THE PROBLEM - Read through the listing below and copy each line in which the word "first" occurs.

DATA LISTING -
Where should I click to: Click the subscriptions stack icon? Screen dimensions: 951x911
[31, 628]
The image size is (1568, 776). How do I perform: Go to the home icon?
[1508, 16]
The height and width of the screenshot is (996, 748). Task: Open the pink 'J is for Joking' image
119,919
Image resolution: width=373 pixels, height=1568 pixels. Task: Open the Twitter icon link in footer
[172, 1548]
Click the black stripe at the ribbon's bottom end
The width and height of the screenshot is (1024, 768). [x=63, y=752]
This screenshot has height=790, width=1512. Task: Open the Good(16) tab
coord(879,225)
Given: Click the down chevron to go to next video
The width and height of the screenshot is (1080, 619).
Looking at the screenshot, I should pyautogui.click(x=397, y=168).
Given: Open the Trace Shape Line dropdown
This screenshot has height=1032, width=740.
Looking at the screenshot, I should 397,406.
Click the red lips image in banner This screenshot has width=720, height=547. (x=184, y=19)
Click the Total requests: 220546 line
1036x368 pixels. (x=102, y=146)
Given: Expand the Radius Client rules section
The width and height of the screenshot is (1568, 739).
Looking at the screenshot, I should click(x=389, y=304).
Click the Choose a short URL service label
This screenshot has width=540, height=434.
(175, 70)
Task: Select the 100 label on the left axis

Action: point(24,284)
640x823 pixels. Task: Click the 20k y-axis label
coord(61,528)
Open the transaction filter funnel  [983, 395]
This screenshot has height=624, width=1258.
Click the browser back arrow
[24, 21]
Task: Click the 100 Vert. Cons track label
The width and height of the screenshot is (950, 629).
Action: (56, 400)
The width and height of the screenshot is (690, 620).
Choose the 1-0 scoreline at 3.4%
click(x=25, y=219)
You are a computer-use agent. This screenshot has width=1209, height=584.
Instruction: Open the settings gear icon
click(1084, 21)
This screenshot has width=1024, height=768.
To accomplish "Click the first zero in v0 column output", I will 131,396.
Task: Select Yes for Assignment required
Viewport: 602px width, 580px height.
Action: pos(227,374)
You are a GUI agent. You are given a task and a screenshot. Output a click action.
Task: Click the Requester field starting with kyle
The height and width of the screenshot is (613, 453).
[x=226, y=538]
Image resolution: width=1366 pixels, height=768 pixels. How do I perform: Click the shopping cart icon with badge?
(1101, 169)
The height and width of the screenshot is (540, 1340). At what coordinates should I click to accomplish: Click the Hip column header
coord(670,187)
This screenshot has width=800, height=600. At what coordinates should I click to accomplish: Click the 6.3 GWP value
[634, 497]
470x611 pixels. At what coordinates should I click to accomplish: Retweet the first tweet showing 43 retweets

EXERCISE RESULT -
To accomplish "Click the first zero in v0 column output", I will 131,396.
470x611 pixels. At what coordinates should I click to accomplish: Retweet the first tweet showing 43 retweets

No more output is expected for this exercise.